When will the state bars and the ABA step up and censure this abuse of the power conferred upon lawyers?

Most inventors can not commercialize their inventions, even if an angel gives them millions of dollars to get started. Infringers should view inventors as their R&D department and offer to pay royalties in advance of any lawsuit. Since most established businesses have given inventors short shrift over the past 15 years, it was foreseeable that VCs would eventually scoop up patents and go after infringers.
I’m going to play devils advocate here and say you’re being a little too harsh on Intellectual Ventures. They are a natural evolutionary by-product of a system that intentionally creates artificial monopoly rights so as “to promote the Progress of Science and useful Arts”. Now its hard to deny that in and of themselves monopolies are bad things for competitors, customers, and virtually everyone except the monopoly holder.

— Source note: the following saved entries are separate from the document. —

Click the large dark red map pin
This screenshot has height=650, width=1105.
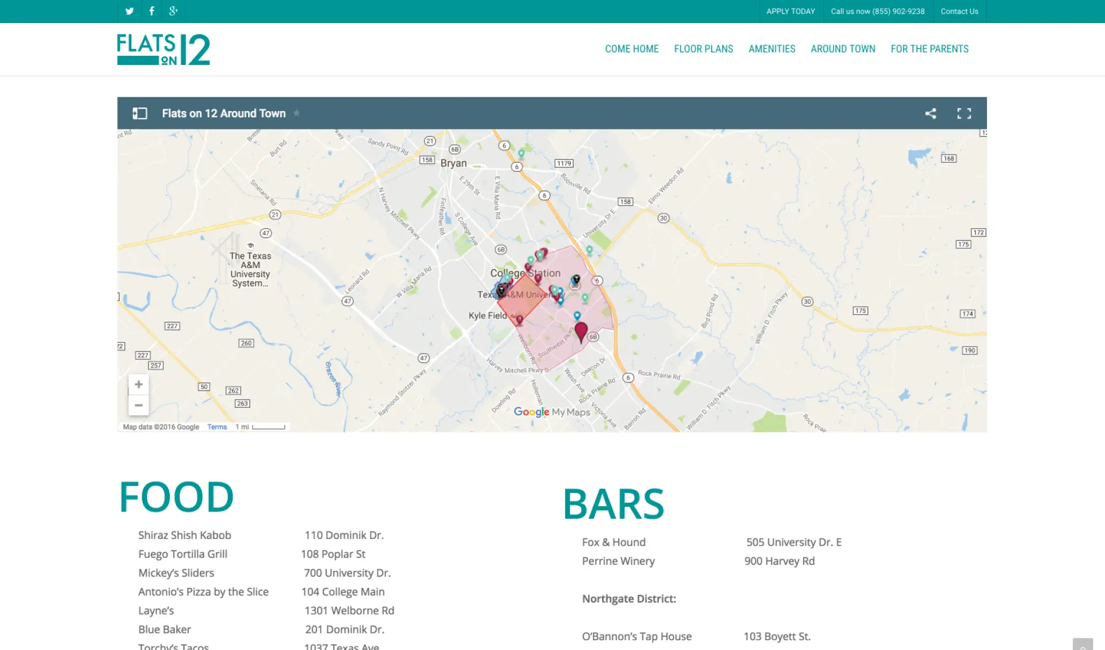[581, 332]
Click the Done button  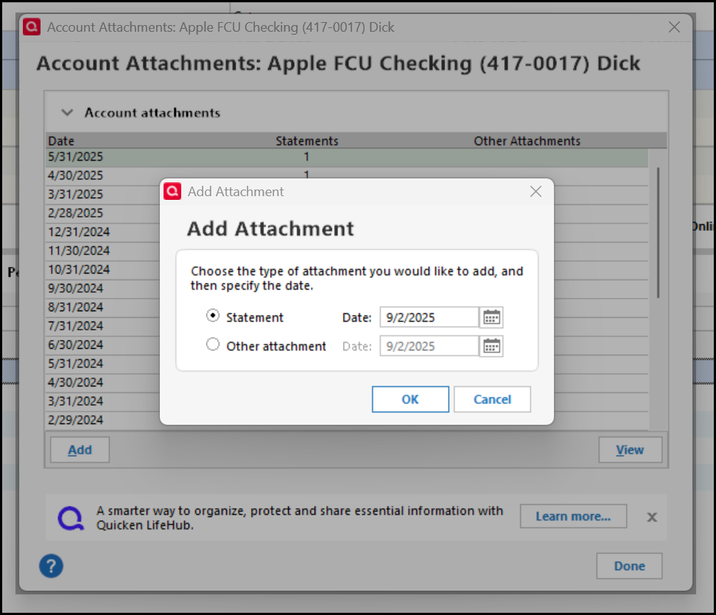[x=629, y=566]
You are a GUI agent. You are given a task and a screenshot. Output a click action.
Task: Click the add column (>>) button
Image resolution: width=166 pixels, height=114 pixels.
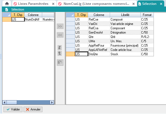[x=60, y=26]
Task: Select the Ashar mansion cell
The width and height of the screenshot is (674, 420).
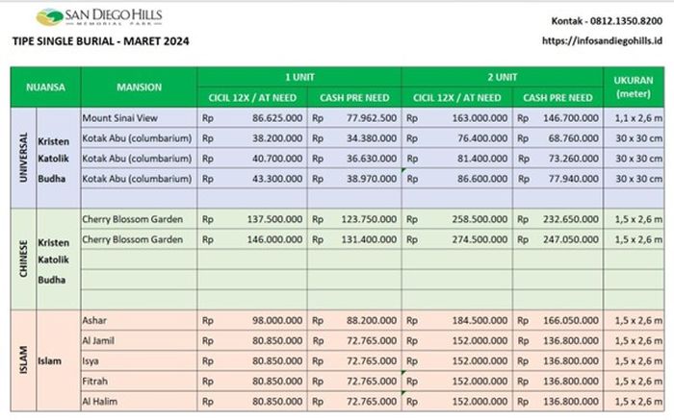Action: tap(94, 319)
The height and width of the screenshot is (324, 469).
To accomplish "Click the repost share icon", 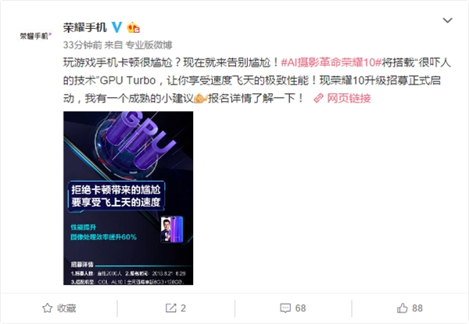I will coord(170,308).
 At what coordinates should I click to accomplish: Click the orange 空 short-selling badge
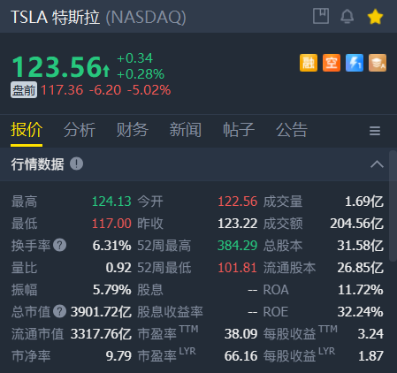[332, 63]
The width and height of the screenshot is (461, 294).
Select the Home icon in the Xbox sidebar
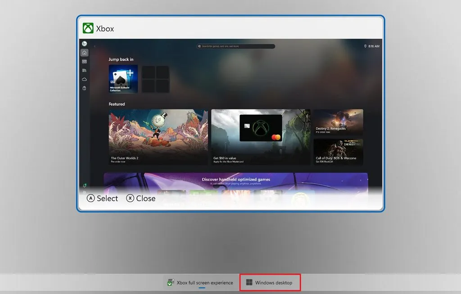pos(85,52)
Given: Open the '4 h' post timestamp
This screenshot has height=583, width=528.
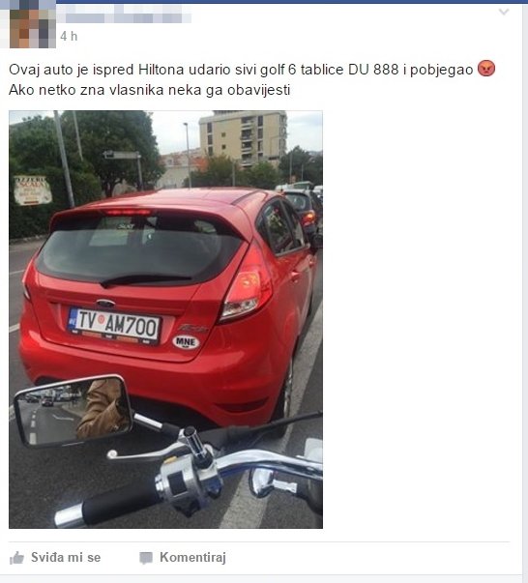Looking at the screenshot, I should coord(69,36).
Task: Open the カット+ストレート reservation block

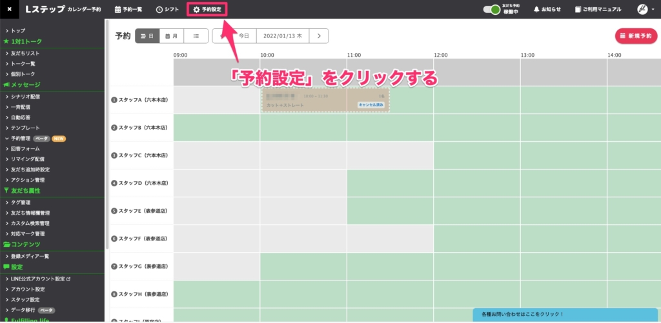Action: point(326,100)
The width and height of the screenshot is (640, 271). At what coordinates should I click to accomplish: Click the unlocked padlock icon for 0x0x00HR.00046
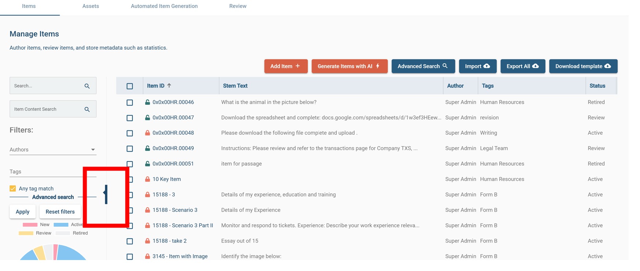pyautogui.click(x=147, y=102)
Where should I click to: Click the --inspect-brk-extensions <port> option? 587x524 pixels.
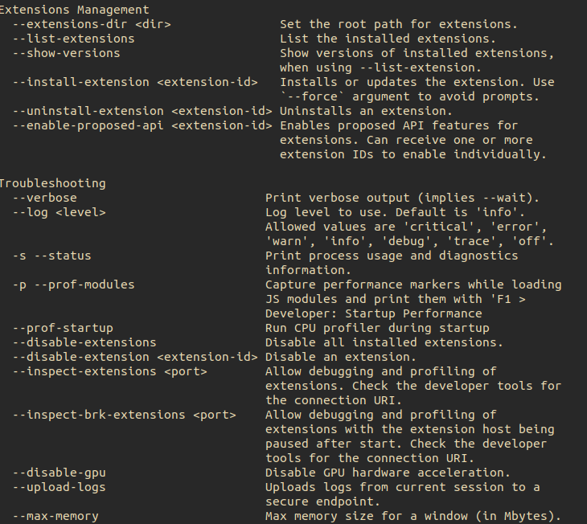click(x=125, y=415)
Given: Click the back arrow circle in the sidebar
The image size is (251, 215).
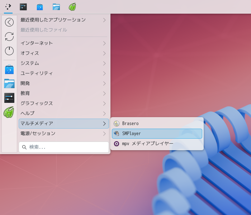Looking at the screenshot, I should pyautogui.click(x=9, y=22).
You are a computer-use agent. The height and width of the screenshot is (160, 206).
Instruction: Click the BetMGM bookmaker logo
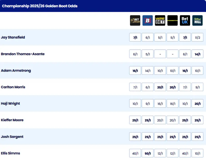coord(135,20)
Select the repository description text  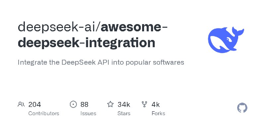click(101, 62)

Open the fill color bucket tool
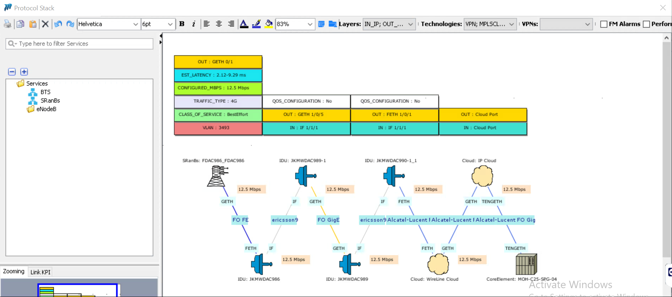269,24
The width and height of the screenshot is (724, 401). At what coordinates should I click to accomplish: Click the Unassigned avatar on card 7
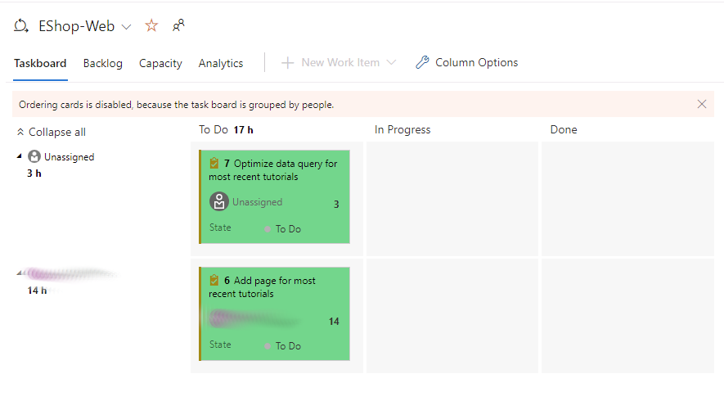[218, 202]
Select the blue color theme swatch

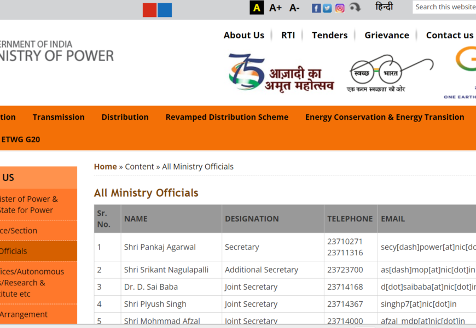(x=165, y=10)
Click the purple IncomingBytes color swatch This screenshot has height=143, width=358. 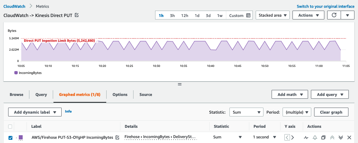tap(21, 137)
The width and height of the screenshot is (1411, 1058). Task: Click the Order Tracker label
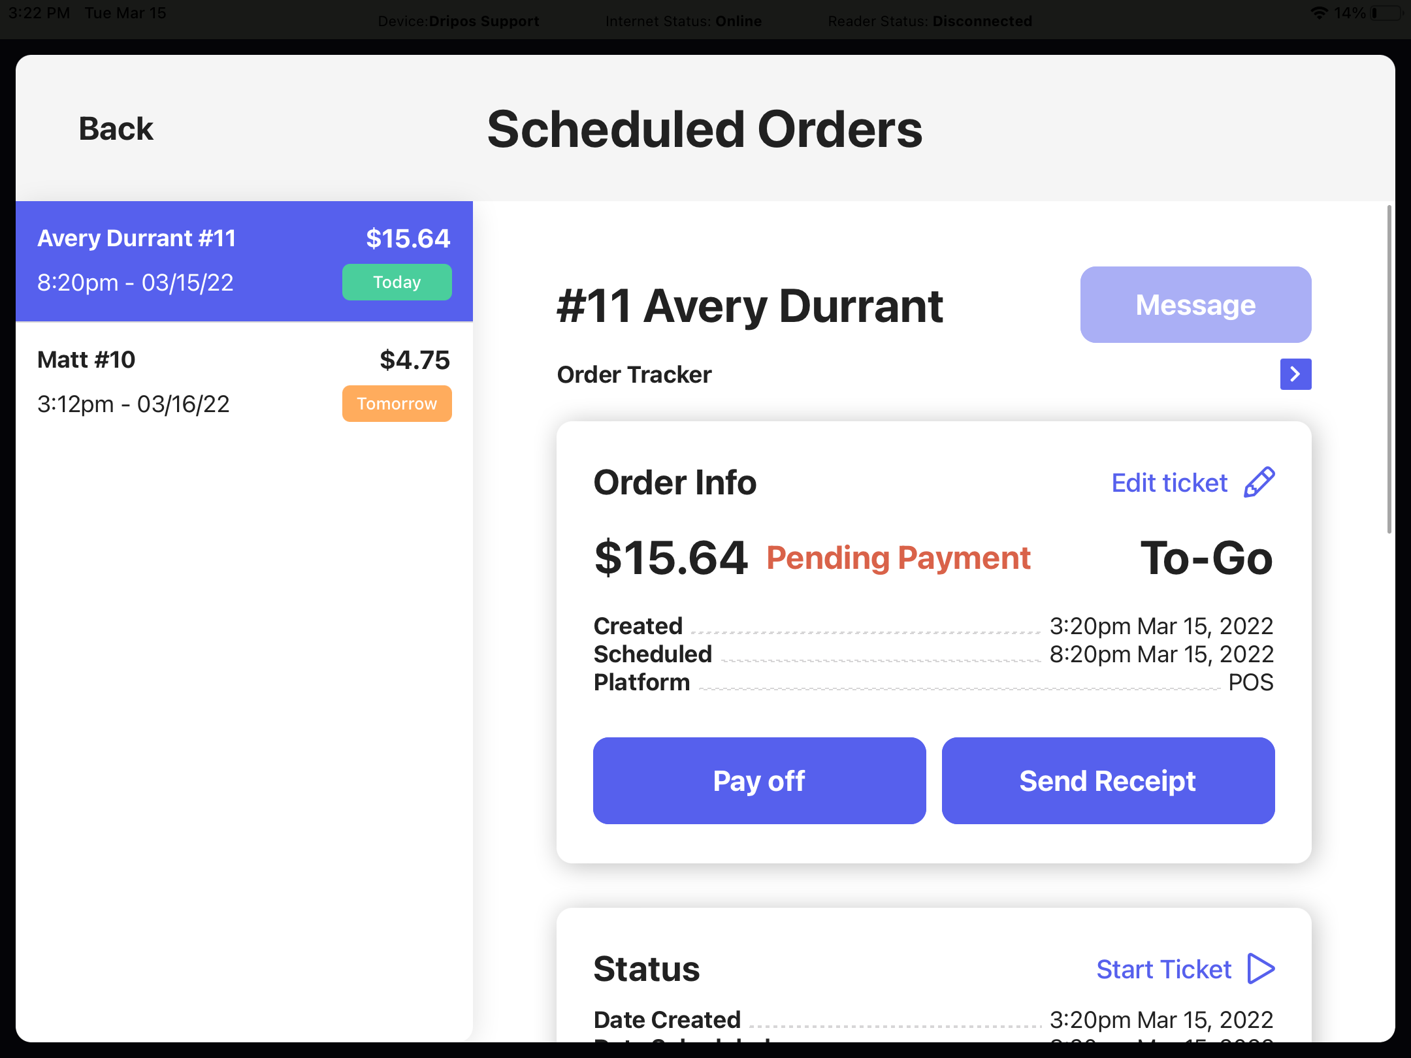(x=634, y=375)
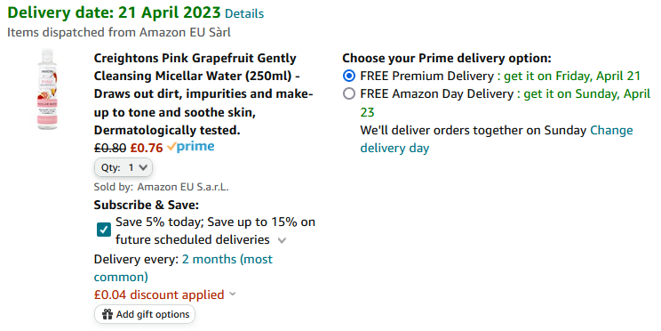The image size is (661, 331).
Task: Change delivery frequency from 2 months
Action: (x=183, y=268)
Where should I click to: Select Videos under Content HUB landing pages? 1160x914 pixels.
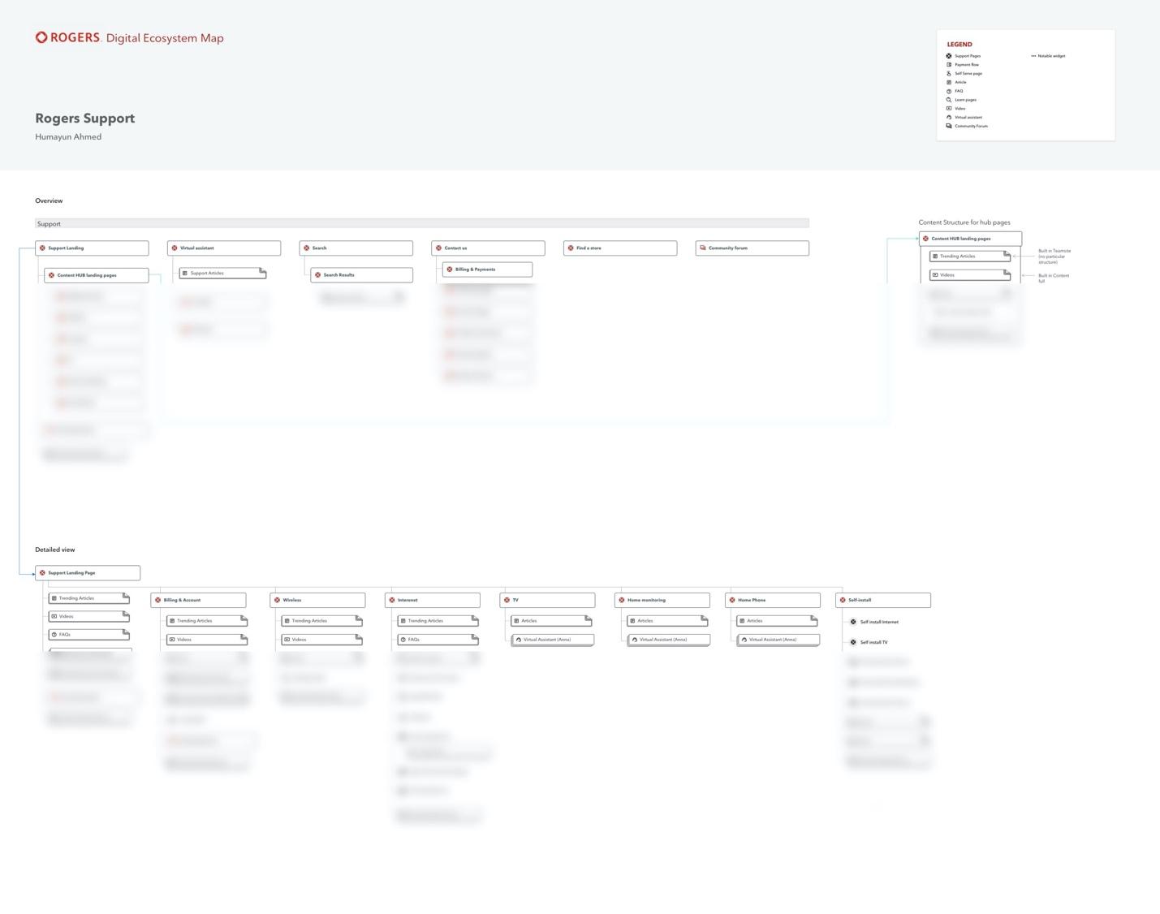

But they are tolerated because the incentive to innovate that they provide is thought by policy makers to outweigh the negative aspects of monopolies. This is so because in the long run slightly higher rates of innovation benefit society immensely. Now if you all of a sudden say to inventors you can no longer sell your patent to a so-called troll firm because troll firms don’t do anything and are evil, then inventors have less incentive to invent because the market value of their patents has taken a major hit. And that shows what purpose troll firms serve : they bolster that paramount incentive to invent and disclose new, useful, and non-obvious technologies in the first place.